Wear Blue for the Ocean 2010
Wear Blue Day, January 13, 2010 proved to be a huge success with rallies and events in more than a dozen cities including D.C., San Francisco, New Orleans, Cambridge and Honolulu and many more organized through social media on Facebook, twitter and at the www.wearblueforoceans.org website where many of these first national events and group images in support of our Oceans and Great Lakes are now archived.
In Washington D.C. 75 people in blue “Protect Our Oceans” tee-shirts (pulled over their winter coats), also in fish costumes and carrying colorful placards and inflatable globes gathered in Lafayette Square in front of the White House for ‘Wear Blue for Oceans Day,” to support a strong national ocean policy.

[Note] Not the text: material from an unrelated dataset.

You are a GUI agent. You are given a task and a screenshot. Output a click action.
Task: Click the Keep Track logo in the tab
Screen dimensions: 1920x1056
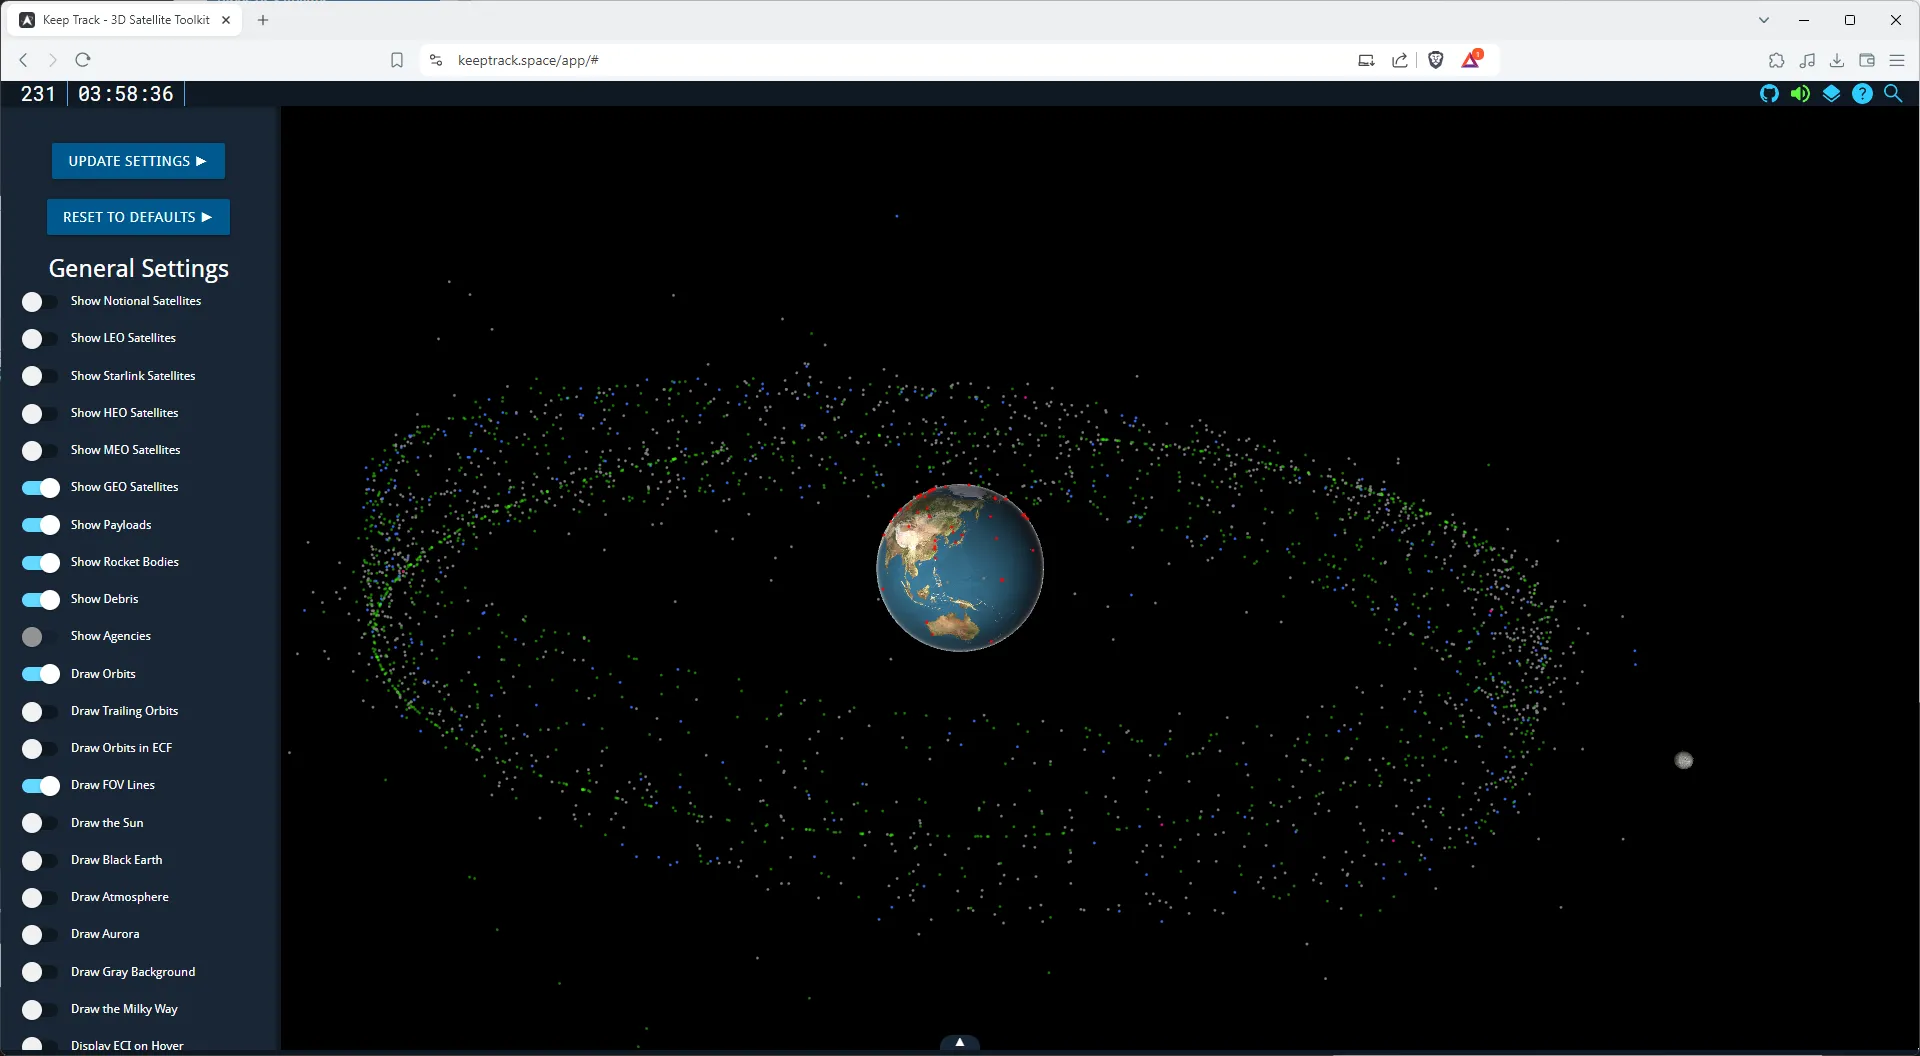click(27, 19)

Among the speakers was David Helvarg, founder of Blue Frontier, “Sherman’s Lagoon” cartoonist and illustrator of “50 Ways to Save the Ocean,” Jim Toomey, Sean Cosgrove of the Conservation Law Foundation and his daughter Lucy (who preferred pink to blue), Mike Dunmyer of Ocean Champions, ex-government official Mike Nucklos, Julie Lawson, Chair of Surfriders D.C. Chapter, Marine Conservationist Wendy Benchley. The group then marched across the park to pose in front of the office of the White House Council on Environmental Quality whose chair, Nancy Sutley, was leading the President’s Ocean Policy Task Force. A “Protect Our Oceans” Tee-shirt was given to her assistant to pass on to her.
On July 19, 2010 President Obama signed Executive Order 13547 to adopt the final recommendations of the Interagency Ocean Policy Task Force to implement a new National Ocean Policy. It quickly came under partisan attack in Congress. Blue Frontier’s David Helvarg wrote several articles for various media outlets about this conflict, even as regional groupings of federal, state, tribal and citizen groups began to work to implement this more commonsense approach to coordinating the environmentally sustainable use of our last great commons.
Blue Visions 2013, 2015
In 2013’s Blue Vision Summit Healthy Ocean Hill Day constituents from more than 20 states met with their elected representatives and staffers in Congress to advocate in support of NOP and other marine conservation causes.
On May 12, 2015, the 2nd day of the 5th Blue Vision Summit Beth Kerttula, the Director of the National Ocean Council in CEQ (that’s charged with implementing NOP) was one of the speakers on our opening plenary on ‘Living with a Changing Coast and Ocean.’ The 5th anniversary of NOP was also marked by a video team invited to BVS5 to record congratulatory messages from the hundreds of participants.
Today Blue Frontier continues to follow and work on National Ocean Policy through monitoring regional implementation efforts and through the efforts of the Healthy Oceans Coalition of which Blue Frontier has become a member. Check out the Helathy Oceans Coalition Facebook page at: https://www.facebook.com/NationalOceanPolicy
Blue Frontier will also work to make sure the next White House administration and Congress continues the work of building a sound regionally and environmentally based policy for America’s Public Seas and for restoring the blue in our red, white and blue.